There was no question that Sophia’s life mattered and it mattering meant that she would not be forced to give birth at age 11.
I
think about Sophia all the time, especially these days. I think about
all the Sophias in clinics like mine, as abortion protections are struck
down in state after state ― protections falling like wicked dominoes.
I think about the words “except in cases of the life of the mother.”

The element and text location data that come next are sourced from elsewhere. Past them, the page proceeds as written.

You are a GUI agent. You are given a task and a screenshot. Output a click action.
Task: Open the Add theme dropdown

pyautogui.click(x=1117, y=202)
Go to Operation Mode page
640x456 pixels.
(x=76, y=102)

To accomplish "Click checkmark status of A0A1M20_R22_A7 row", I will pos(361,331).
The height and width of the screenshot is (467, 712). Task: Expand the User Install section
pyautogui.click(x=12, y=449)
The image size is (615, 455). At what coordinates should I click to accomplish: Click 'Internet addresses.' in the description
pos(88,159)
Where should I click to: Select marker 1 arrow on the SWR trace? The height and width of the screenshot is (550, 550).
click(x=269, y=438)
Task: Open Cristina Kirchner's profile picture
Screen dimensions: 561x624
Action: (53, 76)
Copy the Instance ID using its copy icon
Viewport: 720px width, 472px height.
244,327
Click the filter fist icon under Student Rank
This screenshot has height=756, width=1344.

The choice made that evening of the awful revelation was for the life of
the mother. A mother that should have never been and thankfully wasn’t.
And
though it might be easier to build consensus around abortion access for
an 11-year-old raped by a family member, the truth is that nobody,
anywhere, under any circumstance or in any situation should be forced to
give birth. Forced birth should never be a reality.
Sophia
is in her 20s now. I wonder how she has healed, how she has processed
that trauma. Did she get to go to college? Has she been able to trust an
intimate partner? Has she been pregnant on her own terms at the time of
her choosing? Does she have a child? I can see her wide face and her
soft smile in my mind’s eye and I know now, just as I knew then, that
the decision to terminate Sophia’s pregnancy, supported by the ones who
loved her the most, was a pro-life decision.
One
of the things my mind conjures up from that horrible day is the feeling
that the clinic was crowded. There was Sophia, her mom, then her dad
and the priest, and later the cops. There was the crying and the praying
and the disbelieving and the believing. I remember how small Sophia
looked. Her small face and her small hands and her small hips and how
this big, awful thing could happen to someone so small took the wind out
of the place.
I remember how tiny that clinic room felt. There was no room for politicians signing evil bills flanked by child props as old as Sophia, no room for Supreme Court justices who claim to value life while wondering aloud how pregnancy can be an undue burden.
No room for those extraneous, unnecessary, useless others in that most
intimate of spaces. Our clinic rooms will always be too small for
anybody but providers and our patients.
And
we will fight for this sacred space, fight for it to be free of cynical
politicians and their divisive games. They have never been invited in
and we are not about to sit back or stand by while they force their way
in.
Note: Names and specific details have been changed to protect the privacy and safety of individuals mentioned in this essay.